Darbe |17|

773 69 5
                                    

Mehmet öfkeden köpürüyor ve etrfaındaki askerlerine küfürler, lanetler okuyarak onları azarlıyordu. Uzun süre boyunca kendine gelemiyen fire warrirors askerleri, Mehmet'e karşı olan güvenleri sarsılmıştı. Artık pek fazla Mehmet'e güvenmiyorlardı. Mehmet her ne kadar onları azarlasa da bu işler onun altından çıkmıştı.
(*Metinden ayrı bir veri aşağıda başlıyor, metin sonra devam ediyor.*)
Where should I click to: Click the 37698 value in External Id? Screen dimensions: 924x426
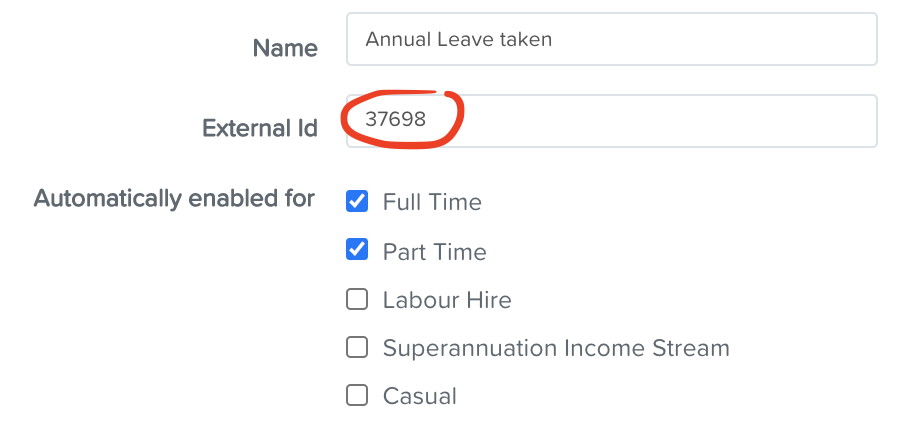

Bir firewarriors askeri olan Onur ise darbe planları hazırlıyordu, Mehmet'i iktidardan düşürmeyi aklına koymuştu. Onur oldukça iyi bir askerdi; hem askeri hem de strateji bakımından. Stratejisi ile pek çok aylak sürülerini yok etmişti. Onur'un bir başka fikri ise; aylakları bir çukurda biriktirip onları topluca imha etmekti. Bu yöntem ile kısa sürede yüzlerce aylağı imha etmişti.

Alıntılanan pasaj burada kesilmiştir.